**EXTRACT:**
Re: Boolean expressions represented as directed graph vbdis@aol.com (VBDis) (2002-05-31) |

Re: Boolean expressions represented as directed graph heinrich@idirect.com (Kenn Heinrich) (2002-05-31) |

From: | "Kenn Heinrich" <heinrich@idirect.com> |

Newsgroups: | comp.compilers |

Date: | 31 May 2002 23:09:25 -0400 |

Organization: | Posted via Supernews, http://www.supernews.com |

References: | 02-05-149 |

Keywords: | parse |

Posted-Date: | 31 May 2002 23:09:25 EDT |

Steve Jones wrote:

*>*

*> A simple example:*

*>*

*> A -+-> B -> C -+-> J*

*> +-> X -> Y -+*

*>*

*> would equate to:*

*>*

*> J = A and ( ( B and C) or ( X and Y ) )*

*>*

Steve,

It depends on what you want your output to look like. Assuming this

is for automated C-code generation, or something similar, then you can

traverse your graph and label the nodes with boolean expressions,

using something like a BDD (Boolean Decision Diagram) -- there are

lots of good packages like Buddy available for doing this.

**EXERCISES:**
A - Please reproduce the newsgroup post on Boolean expressions as directed graphs between "traverse your graph" and "for doing this.", inclusive.
B - Write what comes next in the newsgroup post on Boolean expressions as directed graphs, beginning right after its last sentence.

**DATA SECTION:**
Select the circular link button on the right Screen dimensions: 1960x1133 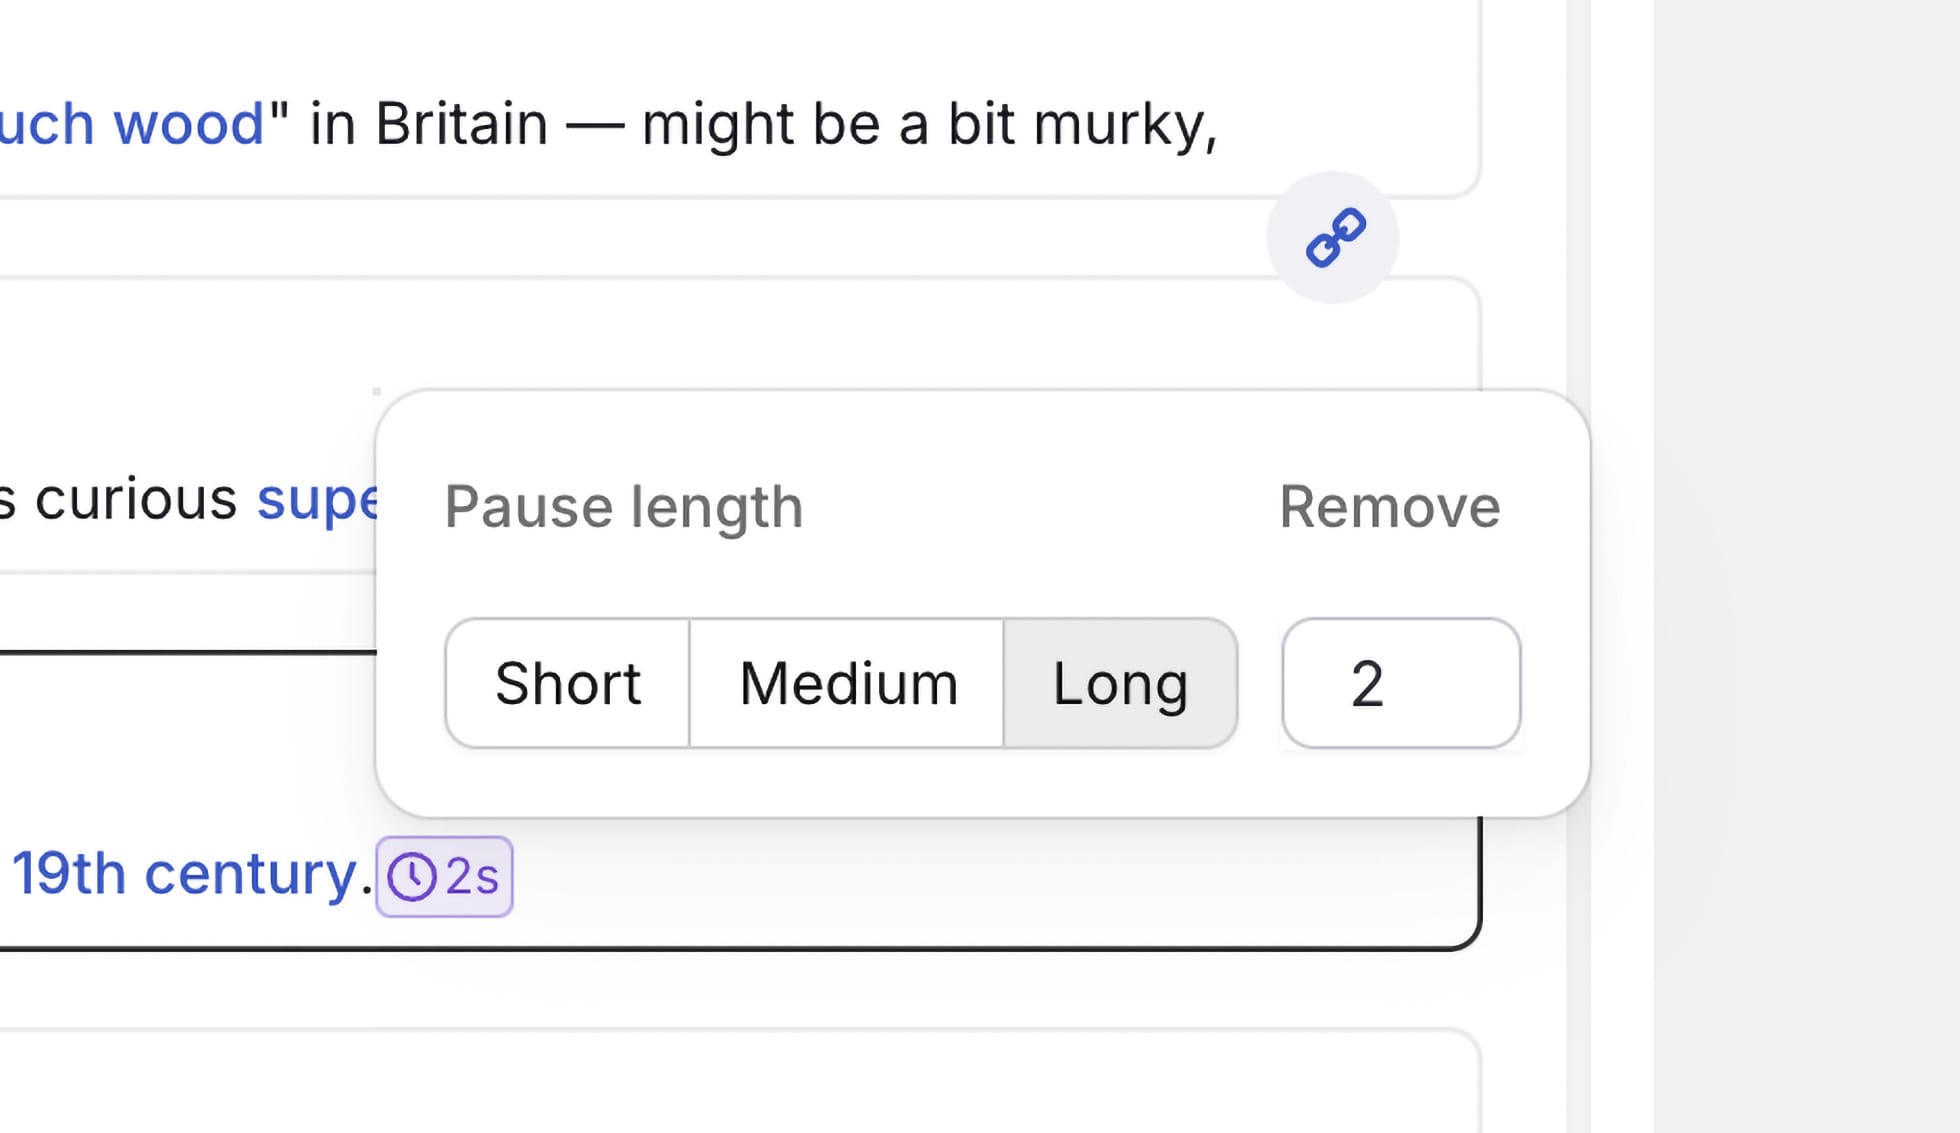(1337, 237)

**RESULTS OF THE EXERCISE:**
A -
traverse your graph and label the nodes with boolean expressions,

using something like a BDD (Boolean Decision Diagram) -- there are

lots of good packages like Buddy available for doing this.

B -
Doing a depth-first search of predecessors (a DFS on the dual graph)

from the terminal (assignment) nodes, and propogating the expression

by forming the disjunct of the values at all incoming nodes, then

conjuncting with the current node's value, would yield a BDD at the

terminal node which you could expand by walking the BDD tree and

rewriting it with C-style selection operators (x ? y : z).

Keep in mind that not all graphs would generate the simple Boolean

expressions you might be expecting -- if there are loops or

overlapping paths, some of the terms generated would be redundant

unless minimization exists. You might want to check that there are no

loops in the graph first (with Tarjan's algorithm for finding strongly

connected components).

Consider the difficulty with this graph:

+-- b <--

v |

x --> a --+--> Y

with a loop through B around "a". The expression denoted by this is

simply "Y := a". To resolve loops you would likely need to find a

fixpoint of the loop, which requires checking equivalence of the

underlying expressions (simple using BDD's, very hard using strings!).

Also, if the semantics of this visual designer are such that the

labels on the graph can be arbitrary program code, you want to watch

out for side-effects. Applying short-circuit evaluation to children of

a graph node is not deterministic unless you create a well-defined

ordering of children. For example, what is the effect of code

generated by this?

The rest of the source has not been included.